What is needed is an exact transcription of every entry below.

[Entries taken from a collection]
--------

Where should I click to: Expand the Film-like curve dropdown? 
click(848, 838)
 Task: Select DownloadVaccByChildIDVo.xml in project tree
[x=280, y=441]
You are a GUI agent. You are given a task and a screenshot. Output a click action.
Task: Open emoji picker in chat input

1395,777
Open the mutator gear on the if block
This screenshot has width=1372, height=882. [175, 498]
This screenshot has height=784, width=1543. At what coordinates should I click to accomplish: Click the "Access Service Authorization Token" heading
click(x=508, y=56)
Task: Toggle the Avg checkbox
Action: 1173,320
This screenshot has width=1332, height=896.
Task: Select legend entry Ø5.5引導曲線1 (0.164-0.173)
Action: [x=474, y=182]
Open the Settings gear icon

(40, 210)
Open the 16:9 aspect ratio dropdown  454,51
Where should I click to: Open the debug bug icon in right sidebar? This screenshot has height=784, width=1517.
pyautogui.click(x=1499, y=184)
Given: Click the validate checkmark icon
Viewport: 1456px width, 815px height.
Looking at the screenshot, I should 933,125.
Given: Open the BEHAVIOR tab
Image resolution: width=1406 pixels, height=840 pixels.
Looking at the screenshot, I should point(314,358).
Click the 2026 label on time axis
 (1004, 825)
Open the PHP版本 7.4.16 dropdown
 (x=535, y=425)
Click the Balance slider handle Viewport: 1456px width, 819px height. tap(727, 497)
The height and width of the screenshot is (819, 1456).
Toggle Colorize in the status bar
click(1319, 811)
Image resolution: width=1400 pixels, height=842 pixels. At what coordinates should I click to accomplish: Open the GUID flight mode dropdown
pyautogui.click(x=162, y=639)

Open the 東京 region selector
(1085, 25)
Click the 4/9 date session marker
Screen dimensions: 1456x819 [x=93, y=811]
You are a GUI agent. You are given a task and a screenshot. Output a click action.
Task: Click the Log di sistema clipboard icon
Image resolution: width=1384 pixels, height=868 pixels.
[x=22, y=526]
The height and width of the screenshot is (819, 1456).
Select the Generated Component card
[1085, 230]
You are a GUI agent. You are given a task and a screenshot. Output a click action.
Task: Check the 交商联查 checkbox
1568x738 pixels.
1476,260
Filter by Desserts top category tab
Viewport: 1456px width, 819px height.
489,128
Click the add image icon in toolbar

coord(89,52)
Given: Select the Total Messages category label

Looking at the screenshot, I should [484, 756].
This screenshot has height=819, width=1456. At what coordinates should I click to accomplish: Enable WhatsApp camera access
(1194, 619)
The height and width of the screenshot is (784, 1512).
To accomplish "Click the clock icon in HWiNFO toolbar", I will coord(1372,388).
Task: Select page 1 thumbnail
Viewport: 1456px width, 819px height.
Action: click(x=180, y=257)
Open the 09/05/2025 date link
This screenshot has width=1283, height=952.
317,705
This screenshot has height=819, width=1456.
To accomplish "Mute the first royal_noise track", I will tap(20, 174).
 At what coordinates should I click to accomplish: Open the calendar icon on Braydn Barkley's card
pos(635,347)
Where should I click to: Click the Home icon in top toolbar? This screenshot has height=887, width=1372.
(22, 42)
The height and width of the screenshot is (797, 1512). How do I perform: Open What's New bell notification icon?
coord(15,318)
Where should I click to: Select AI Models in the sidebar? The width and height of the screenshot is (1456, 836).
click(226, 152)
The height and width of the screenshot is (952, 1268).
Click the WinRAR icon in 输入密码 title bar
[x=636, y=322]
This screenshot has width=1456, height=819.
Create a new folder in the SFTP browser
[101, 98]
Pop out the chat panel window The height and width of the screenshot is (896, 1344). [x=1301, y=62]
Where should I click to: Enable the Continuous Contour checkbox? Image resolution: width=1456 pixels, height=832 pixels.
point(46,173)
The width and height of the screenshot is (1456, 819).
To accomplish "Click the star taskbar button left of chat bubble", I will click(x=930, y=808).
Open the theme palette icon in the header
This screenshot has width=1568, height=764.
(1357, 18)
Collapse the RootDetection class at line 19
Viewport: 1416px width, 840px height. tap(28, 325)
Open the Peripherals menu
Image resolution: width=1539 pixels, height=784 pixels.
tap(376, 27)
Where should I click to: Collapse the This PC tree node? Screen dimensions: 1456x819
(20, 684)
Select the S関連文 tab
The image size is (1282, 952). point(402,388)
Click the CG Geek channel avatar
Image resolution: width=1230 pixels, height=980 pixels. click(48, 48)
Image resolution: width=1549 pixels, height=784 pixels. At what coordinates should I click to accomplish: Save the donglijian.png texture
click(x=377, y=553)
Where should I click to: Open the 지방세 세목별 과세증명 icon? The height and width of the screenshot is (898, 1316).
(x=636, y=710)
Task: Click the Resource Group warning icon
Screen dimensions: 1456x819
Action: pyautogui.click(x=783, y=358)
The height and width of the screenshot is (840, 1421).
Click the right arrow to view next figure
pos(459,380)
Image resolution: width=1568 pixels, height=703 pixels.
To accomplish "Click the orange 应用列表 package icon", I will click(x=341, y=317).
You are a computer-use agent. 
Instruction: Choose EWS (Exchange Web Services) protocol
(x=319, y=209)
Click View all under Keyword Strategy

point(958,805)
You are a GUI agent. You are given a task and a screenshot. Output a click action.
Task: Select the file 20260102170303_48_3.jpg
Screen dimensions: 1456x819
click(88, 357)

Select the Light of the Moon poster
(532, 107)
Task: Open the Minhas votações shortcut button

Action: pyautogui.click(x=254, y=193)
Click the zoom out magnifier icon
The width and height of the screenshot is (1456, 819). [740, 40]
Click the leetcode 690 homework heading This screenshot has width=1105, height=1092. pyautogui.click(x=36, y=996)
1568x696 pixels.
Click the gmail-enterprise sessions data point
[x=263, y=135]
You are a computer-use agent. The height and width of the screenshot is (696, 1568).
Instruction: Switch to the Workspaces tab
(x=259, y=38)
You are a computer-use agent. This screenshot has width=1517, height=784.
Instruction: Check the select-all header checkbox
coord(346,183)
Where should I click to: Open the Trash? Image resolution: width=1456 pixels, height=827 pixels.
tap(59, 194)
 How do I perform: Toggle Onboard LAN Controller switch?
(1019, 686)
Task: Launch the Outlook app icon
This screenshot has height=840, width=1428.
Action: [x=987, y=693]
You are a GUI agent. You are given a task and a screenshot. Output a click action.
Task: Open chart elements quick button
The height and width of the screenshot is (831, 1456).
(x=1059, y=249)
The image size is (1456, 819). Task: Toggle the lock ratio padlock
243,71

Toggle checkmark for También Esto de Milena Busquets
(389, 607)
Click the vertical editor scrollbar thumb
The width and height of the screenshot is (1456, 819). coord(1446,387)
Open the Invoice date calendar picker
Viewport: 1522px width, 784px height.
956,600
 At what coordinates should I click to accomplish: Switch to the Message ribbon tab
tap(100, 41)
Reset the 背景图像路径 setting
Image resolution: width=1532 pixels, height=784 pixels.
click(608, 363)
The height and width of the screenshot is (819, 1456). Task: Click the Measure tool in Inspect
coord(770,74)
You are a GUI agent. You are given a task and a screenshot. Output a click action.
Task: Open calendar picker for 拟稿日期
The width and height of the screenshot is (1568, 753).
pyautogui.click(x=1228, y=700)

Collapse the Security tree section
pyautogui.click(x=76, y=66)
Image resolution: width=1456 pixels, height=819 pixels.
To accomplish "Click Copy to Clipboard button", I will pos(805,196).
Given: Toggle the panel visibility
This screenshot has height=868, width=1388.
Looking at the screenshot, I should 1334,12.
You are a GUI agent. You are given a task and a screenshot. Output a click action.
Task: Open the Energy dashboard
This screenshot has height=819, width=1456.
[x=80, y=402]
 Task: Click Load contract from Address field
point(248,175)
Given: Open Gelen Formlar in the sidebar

--------

**Written answer:**
Where should I click to: Expand the Film-like curve dropdown? 
click(848, 838)
 Task: Select DownloadVaccByChildIDVo.xml in project tree
[x=280, y=441]
You are a GUI agent. You are given a task and a screenshot. Output a click action.
Task: Open emoji picker in chat input

1395,777
Open the mutator gear on the if block
This screenshot has width=1372, height=882. [175, 498]
This screenshot has height=784, width=1543. At what coordinates should I click to accomplish: Click the "Access Service Authorization Token" heading
click(x=508, y=56)
Task: Toggle the Avg checkbox
Action: 1173,320
This screenshot has width=1332, height=896.
Task: Select legend entry Ø5.5引導曲線1 (0.164-0.173)
Action: [x=474, y=182]
Open the Settings gear icon

(40, 210)
Open the 16:9 aspect ratio dropdown  454,51
Where should I click to: Open the debug bug icon in right sidebar? This screenshot has height=784, width=1517.
pyautogui.click(x=1499, y=184)
Given: Click the validate checkmark icon
Viewport: 1456px width, 815px height.
Looking at the screenshot, I should 933,125.
Given: Open the BEHAVIOR tab
Image resolution: width=1406 pixels, height=840 pixels.
Looking at the screenshot, I should point(314,358).
Click the 2026 label on time axis
 (1004, 825)
Open the PHP版本 7.4.16 dropdown
 (x=535, y=425)
Click the Balance slider handle Viewport: 1456px width, 819px height. tap(727, 497)
The height and width of the screenshot is (819, 1456).
Toggle Colorize in the status bar
click(1319, 811)
Image resolution: width=1400 pixels, height=842 pixels. At what coordinates should I click to accomplish: Open the GUID flight mode dropdown
pyautogui.click(x=162, y=639)

Open the 東京 region selector
(1085, 25)
Click the 4/9 date session marker
Screen dimensions: 1456x819 [x=93, y=811]
You are a GUI agent. You are given a task and a screenshot. Output a click action.
Task: Click the Log di sistema clipboard icon
Image resolution: width=1384 pixels, height=868 pixels.
[x=22, y=526]
The height and width of the screenshot is (819, 1456).
Select the Generated Component card
[1085, 230]
You are a GUI agent. You are given a task and a screenshot. Output a click action.
Task: Check the 交商联查 checkbox
1568x738 pixels.
1476,260
Filter by Desserts top category tab
Viewport: 1456px width, 819px height.
489,128
Click the add image icon in toolbar

coord(89,52)
Given: Select the Total Messages category label

Looking at the screenshot, I should [484, 756].
This screenshot has height=819, width=1456. At what coordinates should I click to accomplish: Enable WhatsApp camera access
(1194, 619)
The height and width of the screenshot is (784, 1512).
To accomplish "Click the clock icon in HWiNFO toolbar", I will coord(1372,388).
Task: Select page 1 thumbnail
Viewport: 1456px width, 819px height.
Action: click(x=180, y=257)
Open the 09/05/2025 date link
This screenshot has width=1283, height=952.
317,705
This screenshot has height=819, width=1456.
To accomplish "Mute the first royal_noise track", I will tap(20, 174).
 At what coordinates should I click to accomplish: Open the calendar icon on Braydn Barkley's card
pos(635,347)
Where should I click to: Click the Home icon in top toolbar? This screenshot has height=887, width=1372.
(22, 42)
The height and width of the screenshot is (797, 1512). How do I perform: Open What's New bell notification icon?
coord(15,318)
Where should I click to: Select AI Models in the sidebar? The width and height of the screenshot is (1456, 836).
click(226, 152)
The height and width of the screenshot is (952, 1268).
Click the WinRAR icon in 输入密码 title bar
[x=636, y=322]
This screenshot has width=1456, height=819.
Create a new folder in the SFTP browser
[101, 98]
Pop out the chat panel window The height and width of the screenshot is (896, 1344). [x=1301, y=62]
Where should I click to: Enable the Continuous Contour checkbox? Image resolution: width=1456 pixels, height=832 pixels.
point(46,173)
The width and height of the screenshot is (1456, 819).
To accomplish "Click the star taskbar button left of chat bubble", I will click(x=930, y=808).
Open the theme palette icon in the header
This screenshot has width=1568, height=764.
(1357, 18)
Collapse the RootDetection class at line 19
Viewport: 1416px width, 840px height. tap(28, 325)
Open the Peripherals menu
Image resolution: width=1539 pixels, height=784 pixels.
tap(376, 27)
Where should I click to: Collapse the This PC tree node? Screen dimensions: 1456x819
(20, 684)
Select the S関連文 tab
The image size is (1282, 952). point(402,388)
Click the CG Geek channel avatar
Image resolution: width=1230 pixels, height=980 pixels. click(48, 48)
Image resolution: width=1549 pixels, height=784 pixels. At what coordinates should I click to accomplish: Save the donglijian.png texture
click(x=377, y=553)
Where should I click to: Open the 지방세 세목별 과세증명 icon? The height and width of the screenshot is (898, 1316).
(x=636, y=710)
Task: Click the Resource Group warning icon
Screen dimensions: 1456x819
Action: pyautogui.click(x=783, y=358)
The height and width of the screenshot is (840, 1421).
Click the right arrow to view next figure
pos(459,380)
Image resolution: width=1568 pixels, height=703 pixels.
To accomplish "Click the orange 应用列表 package icon", I will click(x=341, y=317).
You are a computer-use agent. 
Instruction: Choose EWS (Exchange Web Services) protocol
(x=319, y=209)
Click View all under Keyword Strategy

point(958,805)
You are a GUI agent. You are given a task and a screenshot. Output a click action.
Task: Select the file 20260102170303_48_3.jpg
Screen dimensions: 1456x819
click(88, 357)

Select the Light of the Moon poster
(532, 107)
Task: Open the Minhas votações shortcut button

Action: pyautogui.click(x=254, y=193)
Click the zoom out magnifier icon
The width and height of the screenshot is (1456, 819). [740, 40]
Click the leetcode 690 homework heading This screenshot has width=1105, height=1092. pyautogui.click(x=36, y=996)
1568x696 pixels.
Click the gmail-enterprise sessions data point
[x=263, y=135]
You are a computer-use agent. The height and width of the screenshot is (696, 1568).
Instruction: Switch to the Workspaces tab
(x=259, y=38)
You are a computer-use agent. This screenshot has width=1517, height=784.
Instruction: Check the select-all header checkbox
coord(346,183)
Where should I click to: Open the Trash? Image resolution: width=1456 pixels, height=827 pixels.
tap(59, 194)
 How do I perform: Toggle Onboard LAN Controller switch?
(1019, 686)
Task: Launch the Outlook app icon
This screenshot has height=840, width=1428.
Action: [x=987, y=693]
You are a GUI agent. You are given a task and a screenshot. Output a click action.
Task: Open chart elements quick button
The height and width of the screenshot is (831, 1456).
(x=1059, y=249)
The image size is (1456, 819). Task: Toggle the lock ratio padlock
243,71

Toggle checkmark for También Esto de Milena Busquets
(389, 607)
Click the vertical editor scrollbar thumb
The width and height of the screenshot is (1456, 819). coord(1446,387)
Open the Invoice date calendar picker
Viewport: 1522px width, 784px height.
956,600
 At what coordinates should I click to accomplish: Switch to the Message ribbon tab
tap(100, 41)
Reset the 背景图像路径 setting
Image resolution: width=1532 pixels, height=784 pixels.
click(608, 363)
The height and width of the screenshot is (819, 1456). Task: Click the Measure tool in Inspect
coord(770,74)
You are a GUI agent. You are given a task and a screenshot. Output a click action.
Task: Open calendar picker for 拟稿日期
The width and height of the screenshot is (1568, 753).
pyautogui.click(x=1228, y=700)

Collapse the Security tree section
pyautogui.click(x=76, y=66)
Image resolution: width=1456 pixels, height=819 pixels.
To accomplish "Click Copy to Clipboard button", I will pos(805,196).
Given: Toggle the panel visibility
This screenshot has height=868, width=1388.
Looking at the screenshot, I should 1334,12.
You are a GUI agent. You are given a task and a screenshot. Output a click action.
Task: Open the Energy dashboard
This screenshot has height=819, width=1456.
[x=80, y=402]
 Task: Click Load contract from Address field
point(248,175)
Given: Open Gelen Formlar in the sidebar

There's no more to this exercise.